Créer de l’emploi ou bâtir un territoire créateur d’emplois ?

En tant qu’acteurs du développement territorial (élus, citoyens impliqués, professionnels de soutien ou d’accompagnement) peut-on réellement créer des emplois permanents et rémunérés ?

Certes, on peut toujours mener des actions qui vont être propices à la création d’emplois, mais force est de constater que seuls les entrepreneurs individuels ou collectifs qui vendent des produits ou des services ainsi que les services publics (municipaux, mrcéens, provinciaux et fédéraux) peuvent avoir la capacité financière d’embaucher des ressources humaines.

Dans son article paru sur MSN Finances  : « Économie : l’Amérique du nord en panne », Pierre Fortin mentionne, chiffres à l’appui, que l’Amérique du Nord est en panne de croissance économique et que le Québec doit s’appliquer à certaines tâches s’il veut tirer son épingle du jeu de cette économie nord-américaine qui traîne la patte. Parmi ces tâches, Pierre Fortin souligne :

(…) bien instruire ses enfants, valoriser la responsabilité personnelle et l’entrepreneuriat, mieux gérer son secteur public, consolider ses protections sociales, taxer le carbone, se bâtir une culture de confiance et de pragmatisme plutôt que de chicane et de rigidité. L’économie, ça passe aussi par le social.

Il semblerait ainsi que les acteurs d’un territoire aussi petit soit-il (une municipalité) devraient prendre en considération ces tâches s’ils souhaitent dynamiser leur économie.

En résumé, les acteurs du développement territorial doivent créer un environnement propice à faire émerger un entrepreneuriat qui est le véritable créateur d’emplois. Cette environnement propice passe par le social, c’est-à-dire par la création d’un cadre de vie dans lequel les citoyens vont pouvoir s’épanouir, contribuer à l’effort collectif, prendre part, … bref, être heureux de vivre et d’agir ensemble sur ce territoire.

Il faut ainsi aller plus loin que de simplement accompagner ou soutenir des entrepreneurs ayant un projet en tête. Il faut les faire naître!  N’oublions pas que les entrepreneurs ne tombent pas du ciel, ils sont issus de la population. À ce titre, le Haut-Saint-François peut se réjouir d’avoir bâti une microsociété d’épanouissement des étudiants du secondaire de la Polyvalente Louis-Saint-Laurent.  En effet, le projet de Cité-École est une véritable pépinière d’entrepreneuriat et de futurs leaders du développement tout en ayant des retombées concrètes et positives sur leur réussite scolaire et leur rétention sur le territoire.

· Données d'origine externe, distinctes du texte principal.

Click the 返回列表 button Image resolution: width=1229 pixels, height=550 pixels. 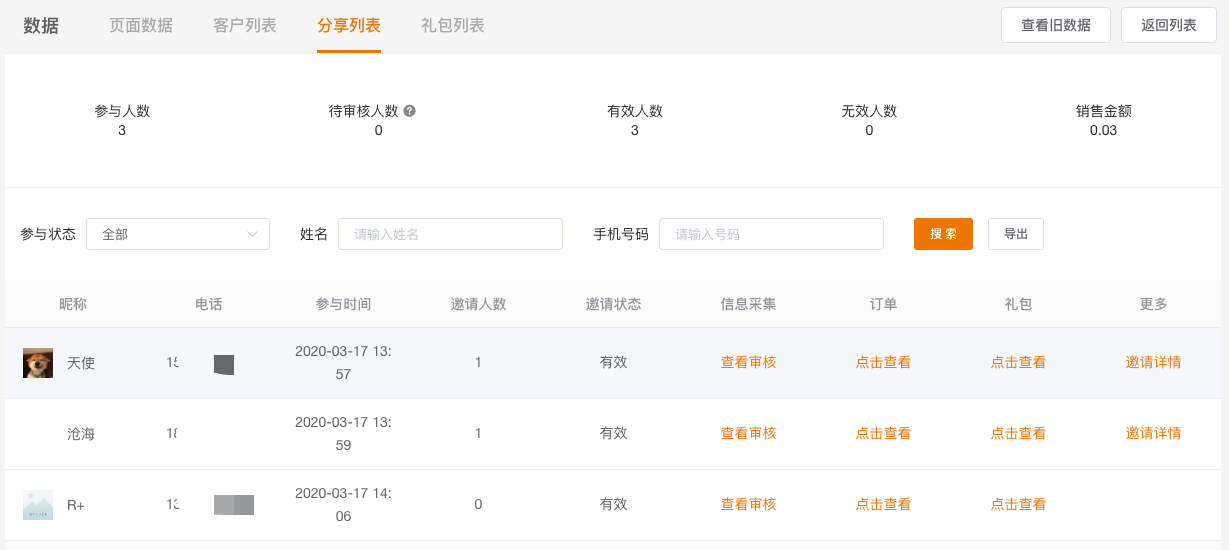[x=1169, y=26]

Pour conclure, un groupe de chercheurs du Centre de recherche sur le développement territorial écrivait une lettre ouverte au 1er Ministre Couillard intitulée : « Pour un Québec prospère, des institutions publiques régionales fortes ». Cette lettre était une réaction aux coupures budgétaires annoncées, à la fin de 2014, dans le développement local et régional.  Voici quelques extraits de cette lettre :

Certes, l’entreprise privée est un acteur incontournable mais, comme l’ont montré nombre de travaux scientifiques, sa réussite dépend des ressources qu’elle doit trouver dans son milieu : naturelles, humaines, financières, culturelles.

L’entreprise ne s’épanouit pas dans le désert.

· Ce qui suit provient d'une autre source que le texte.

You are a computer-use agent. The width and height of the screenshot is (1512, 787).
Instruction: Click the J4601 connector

Au 19e siècle, l’économiste Alfred Marshall parlait en termes d’«atmosphère» pour expliquer l’esprit de ces lieux où florissaient les entreprises.

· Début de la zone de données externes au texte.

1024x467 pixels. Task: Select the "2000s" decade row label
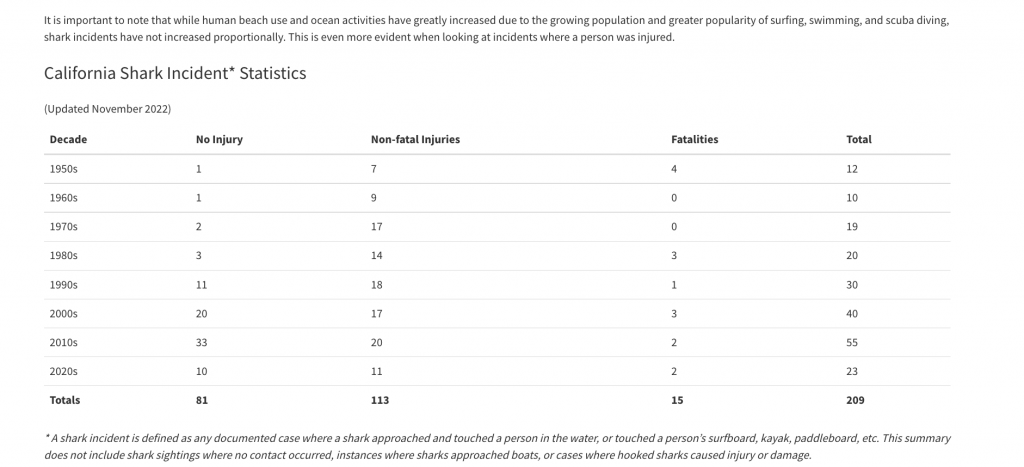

Aujourd’hui, les concepts de système productif régional, de milieu innovateur et de région apprenante nous servent à mieux comprendre ces liens d’interdépendance entre l’entreprise et son territoire.

(…) Plus largement, on parlera donc des «régions qui gagnent» comme étant celles où les différents acteurs, publics et privés, auront réussi à coordonner leurs efforts vers des projets communs, le premier étant le développement pérenne du milieu de vie qu’ils partagent.

C’est en ce sens qu’aujourd’hui on insiste sur l’idée que le développement doit être vu comme un processus, un processus exigeant porté par des acteurs variés issus des sphères tant publique que privée, associative ou citoyenne.

De leur travail conjoint émergent des rapports d’interconnaissances, de nouvelles connaissances, des arrangements et des conventions.

Lorsque ceux-ci font défaut, il y a dysfonctionnement et l’économie en souffre.